• [ABOUT THIS TASK]
Omit the pictures. Transcribe exactly the lines below, from the one with "Task: Toggle breakpoint dot on line 77 RETURN" up to and including the last.

• [STORED DATA]
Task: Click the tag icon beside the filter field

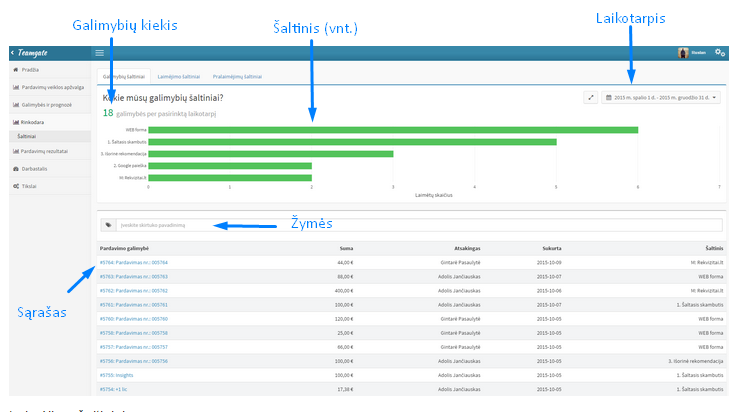Action: click(108, 225)
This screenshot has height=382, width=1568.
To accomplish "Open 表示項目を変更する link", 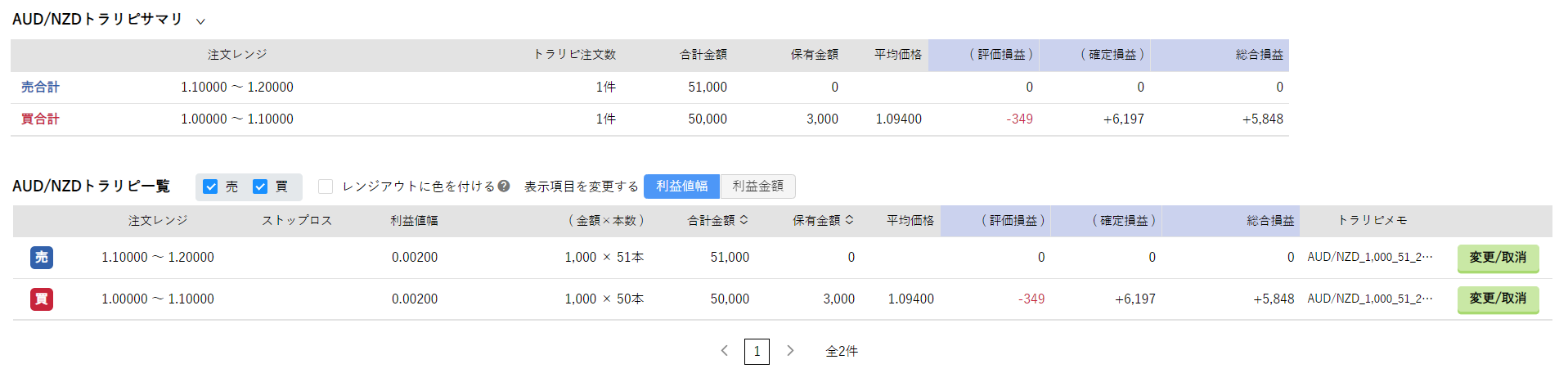I will click(x=581, y=187).
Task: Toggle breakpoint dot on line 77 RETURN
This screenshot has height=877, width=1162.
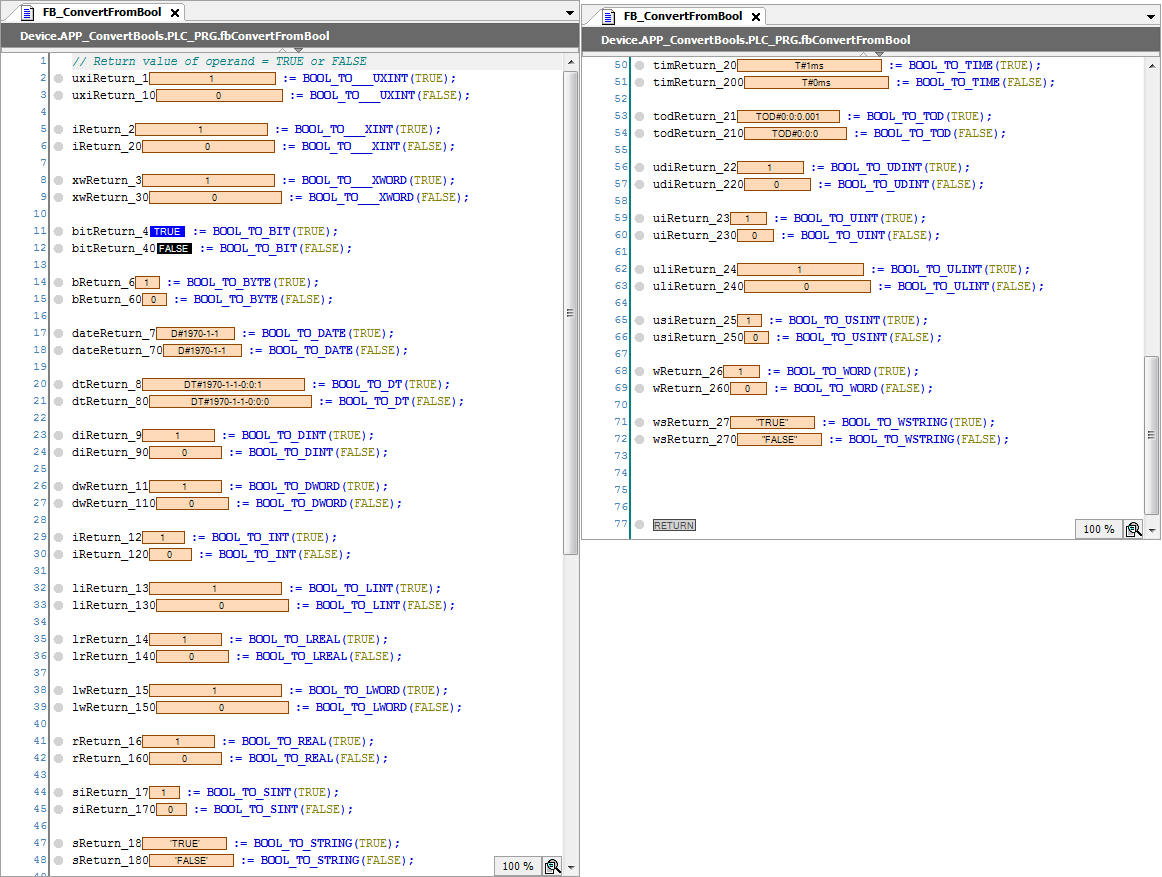Action: [640, 525]
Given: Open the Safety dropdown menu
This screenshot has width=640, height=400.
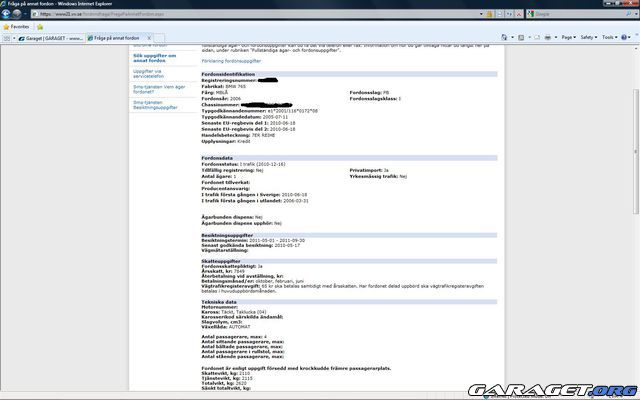Looking at the screenshot, I should point(587,38).
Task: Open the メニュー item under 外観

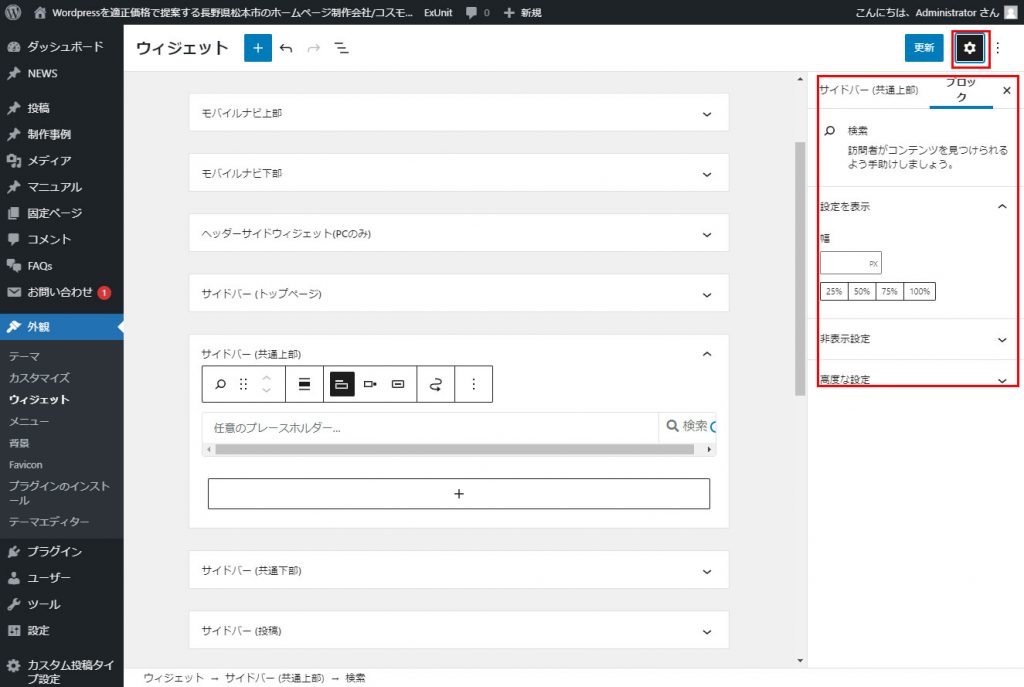Action: click(29, 421)
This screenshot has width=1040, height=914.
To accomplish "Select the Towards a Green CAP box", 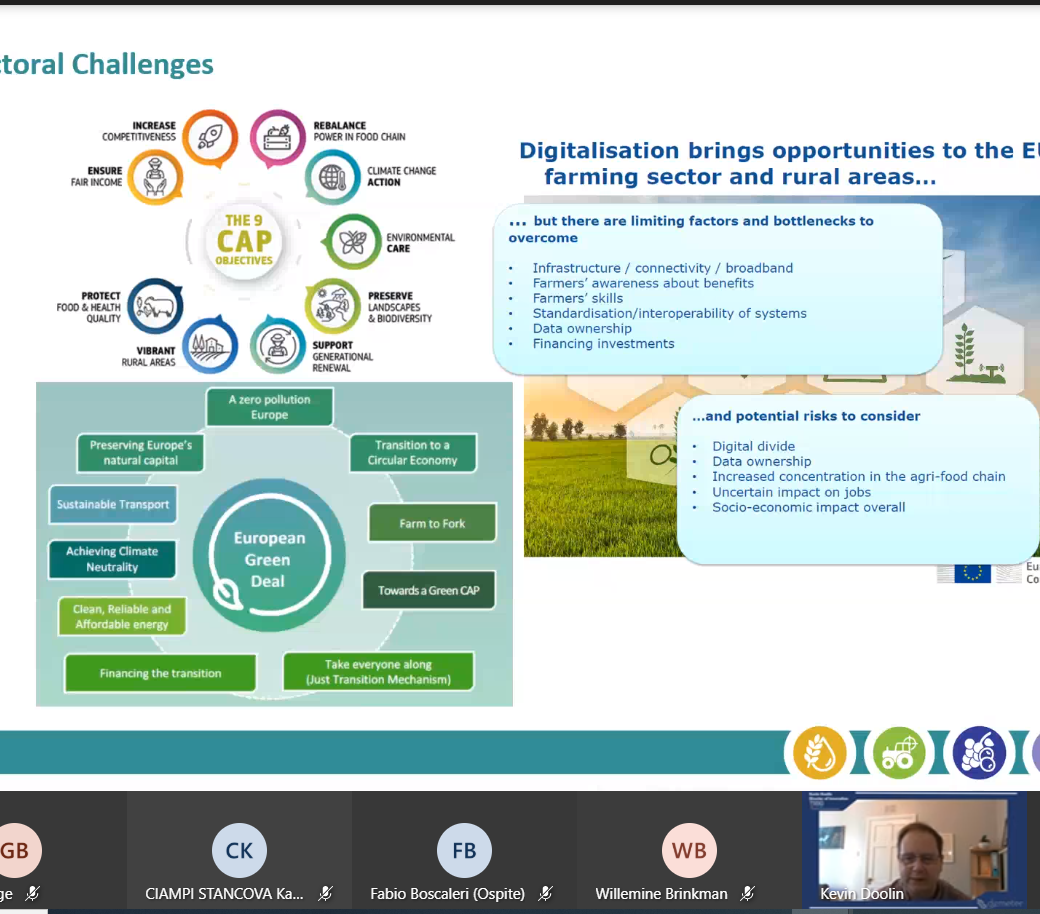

• [THE ANSWER]
Task: Toggle breakpoint dot on line 77 RETURN
This screenshot has height=877, width=1162.
Action: [640, 525]
Given: Open the Safety dropdown menu
This screenshot has width=640, height=400.
Looking at the screenshot, I should point(587,38).
Task: Open the メニュー item under 外観

Action: click(29, 421)
This screenshot has width=1040, height=914.
To accomplish "Select the Towards a Green CAP box", 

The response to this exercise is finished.